## How to complete this task
The answer must be every line from the entries below that contains "computer".

- - -

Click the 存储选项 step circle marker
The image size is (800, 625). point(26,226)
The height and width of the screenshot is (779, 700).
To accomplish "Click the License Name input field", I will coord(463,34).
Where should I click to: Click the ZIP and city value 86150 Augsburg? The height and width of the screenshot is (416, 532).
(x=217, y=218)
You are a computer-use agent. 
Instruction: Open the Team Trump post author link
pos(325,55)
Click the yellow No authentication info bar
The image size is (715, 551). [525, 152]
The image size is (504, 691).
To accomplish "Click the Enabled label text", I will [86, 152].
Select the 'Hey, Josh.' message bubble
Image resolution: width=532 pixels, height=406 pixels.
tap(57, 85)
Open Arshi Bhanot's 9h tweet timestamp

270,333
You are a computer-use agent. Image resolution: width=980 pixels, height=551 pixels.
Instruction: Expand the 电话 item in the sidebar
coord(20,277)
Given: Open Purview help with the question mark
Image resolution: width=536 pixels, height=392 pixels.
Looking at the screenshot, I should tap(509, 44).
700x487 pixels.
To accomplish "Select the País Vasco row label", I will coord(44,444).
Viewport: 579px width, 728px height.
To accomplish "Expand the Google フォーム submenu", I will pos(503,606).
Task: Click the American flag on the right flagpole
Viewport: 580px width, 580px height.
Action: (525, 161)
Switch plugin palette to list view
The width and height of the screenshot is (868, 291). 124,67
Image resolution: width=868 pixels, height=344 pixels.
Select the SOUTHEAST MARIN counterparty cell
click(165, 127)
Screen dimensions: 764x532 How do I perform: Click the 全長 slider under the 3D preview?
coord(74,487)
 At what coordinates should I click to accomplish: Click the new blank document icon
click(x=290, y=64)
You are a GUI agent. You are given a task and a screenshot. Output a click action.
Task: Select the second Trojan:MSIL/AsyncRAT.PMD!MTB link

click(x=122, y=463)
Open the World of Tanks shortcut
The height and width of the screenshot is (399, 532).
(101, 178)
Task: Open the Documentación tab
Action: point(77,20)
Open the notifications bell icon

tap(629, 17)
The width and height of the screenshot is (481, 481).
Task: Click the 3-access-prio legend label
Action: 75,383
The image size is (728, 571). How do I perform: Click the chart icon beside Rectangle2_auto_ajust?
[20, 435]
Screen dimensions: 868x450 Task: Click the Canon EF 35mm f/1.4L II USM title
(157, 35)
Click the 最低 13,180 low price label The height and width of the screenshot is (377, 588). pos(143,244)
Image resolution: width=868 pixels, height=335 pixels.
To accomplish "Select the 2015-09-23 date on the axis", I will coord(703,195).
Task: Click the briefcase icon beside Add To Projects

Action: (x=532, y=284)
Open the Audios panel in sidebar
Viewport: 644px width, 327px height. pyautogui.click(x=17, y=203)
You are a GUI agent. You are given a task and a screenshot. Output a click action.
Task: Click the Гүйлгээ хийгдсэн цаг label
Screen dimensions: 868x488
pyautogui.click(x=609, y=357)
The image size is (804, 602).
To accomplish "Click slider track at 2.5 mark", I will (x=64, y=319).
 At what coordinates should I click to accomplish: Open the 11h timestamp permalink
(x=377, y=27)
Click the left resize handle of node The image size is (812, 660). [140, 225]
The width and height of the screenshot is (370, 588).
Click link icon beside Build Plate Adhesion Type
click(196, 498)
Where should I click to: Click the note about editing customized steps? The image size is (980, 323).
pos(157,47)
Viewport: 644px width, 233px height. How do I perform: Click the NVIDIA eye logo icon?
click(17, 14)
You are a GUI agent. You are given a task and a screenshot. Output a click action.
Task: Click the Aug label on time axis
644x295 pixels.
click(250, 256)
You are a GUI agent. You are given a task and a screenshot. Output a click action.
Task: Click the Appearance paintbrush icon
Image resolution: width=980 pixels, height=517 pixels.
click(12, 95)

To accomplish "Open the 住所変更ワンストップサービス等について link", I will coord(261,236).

- - -

## Problem solution
You are a computer-use agent. 
You are a computer-use agent. Image resolution: width=980 pixels, height=551 pixels.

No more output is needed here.